### What you have to do
Starting with the line that contains "Sparen (545, 161)" and going on through the final line of the rows, lay out those lines as a numbered list, leaving out any blank lines.

-- Begin Records to use --

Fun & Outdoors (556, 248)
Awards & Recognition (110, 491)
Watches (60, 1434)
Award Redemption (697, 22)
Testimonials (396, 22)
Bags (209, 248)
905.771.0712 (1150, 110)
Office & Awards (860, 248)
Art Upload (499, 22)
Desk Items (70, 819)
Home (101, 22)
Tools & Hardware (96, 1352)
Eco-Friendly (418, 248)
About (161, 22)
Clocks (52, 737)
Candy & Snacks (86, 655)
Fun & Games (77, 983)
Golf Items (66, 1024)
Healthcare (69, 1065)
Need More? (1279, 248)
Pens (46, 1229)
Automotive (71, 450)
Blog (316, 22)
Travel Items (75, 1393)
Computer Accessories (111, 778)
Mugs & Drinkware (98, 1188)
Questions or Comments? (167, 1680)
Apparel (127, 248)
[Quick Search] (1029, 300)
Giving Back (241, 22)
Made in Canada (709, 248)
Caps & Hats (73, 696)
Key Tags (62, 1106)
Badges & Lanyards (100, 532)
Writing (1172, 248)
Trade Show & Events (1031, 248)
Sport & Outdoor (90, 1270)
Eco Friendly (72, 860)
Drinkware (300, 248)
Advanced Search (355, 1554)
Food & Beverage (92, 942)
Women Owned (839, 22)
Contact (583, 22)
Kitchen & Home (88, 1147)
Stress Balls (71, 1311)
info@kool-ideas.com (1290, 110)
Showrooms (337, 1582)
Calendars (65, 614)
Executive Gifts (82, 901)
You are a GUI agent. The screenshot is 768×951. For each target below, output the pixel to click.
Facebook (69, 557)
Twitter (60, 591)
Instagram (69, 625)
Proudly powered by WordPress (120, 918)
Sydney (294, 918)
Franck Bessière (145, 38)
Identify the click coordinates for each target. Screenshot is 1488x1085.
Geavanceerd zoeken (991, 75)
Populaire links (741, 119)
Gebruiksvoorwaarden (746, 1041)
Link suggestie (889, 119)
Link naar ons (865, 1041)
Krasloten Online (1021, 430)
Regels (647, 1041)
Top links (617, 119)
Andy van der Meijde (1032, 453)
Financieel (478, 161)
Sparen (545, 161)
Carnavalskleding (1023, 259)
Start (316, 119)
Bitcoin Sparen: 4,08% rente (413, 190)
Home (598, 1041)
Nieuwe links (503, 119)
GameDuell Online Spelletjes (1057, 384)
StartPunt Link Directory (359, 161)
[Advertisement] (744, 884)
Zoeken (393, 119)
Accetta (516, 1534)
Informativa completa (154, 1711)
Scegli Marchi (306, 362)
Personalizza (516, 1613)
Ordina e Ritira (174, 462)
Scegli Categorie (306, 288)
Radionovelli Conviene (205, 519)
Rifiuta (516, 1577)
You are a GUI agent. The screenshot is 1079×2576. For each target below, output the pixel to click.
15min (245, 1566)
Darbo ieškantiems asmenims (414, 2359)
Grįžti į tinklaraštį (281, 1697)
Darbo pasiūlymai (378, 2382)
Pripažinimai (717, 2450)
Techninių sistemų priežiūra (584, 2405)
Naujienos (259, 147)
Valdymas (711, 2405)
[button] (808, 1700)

-- End Records to use --

### Complete response
1. Sparen (545, 161)
2. Carnavalskleding (1023, 259)
3. Start (316, 119)
4. Bitcoin Sparen: 4,08% rente (413, 190)
5. Home (598, 1041)
6. Nieuwe links (503, 119)
7. GameDuell Online Spelletjes (1057, 384)
8. StartPunt Link Directory (359, 161)
9. [Advertisement] (744, 884)
10. Zoeken (393, 119)
11. Accetta (516, 1534)
12. Informativa completa (154, 1711)
13. Scegli Marchi (306, 362)
14. Personalizza (516, 1613)
15. Ordina e Ritira (174, 462)
16. Scegli Categorie (306, 288)
17. Radionovelli Conviene (205, 519)
18. Rifiuta (516, 1577)
19. You are a GUI agent. The screenshot is 1079×2576. For each target below, output the pixel to click.
20. 15min (245, 1566)
21. Darbo ieškantiems asmenims (414, 2359)
22. Grįžti į tinklaraštį (281, 1697)
23. Darbo pasiūlymai (378, 2382)
24. Pripažinimai (717, 2450)
25. Techninių sistemų priežiūra (584, 2405)
26. Naujienos (259, 147)
27. Valdymas (711, 2405)
28. [button] (808, 1700)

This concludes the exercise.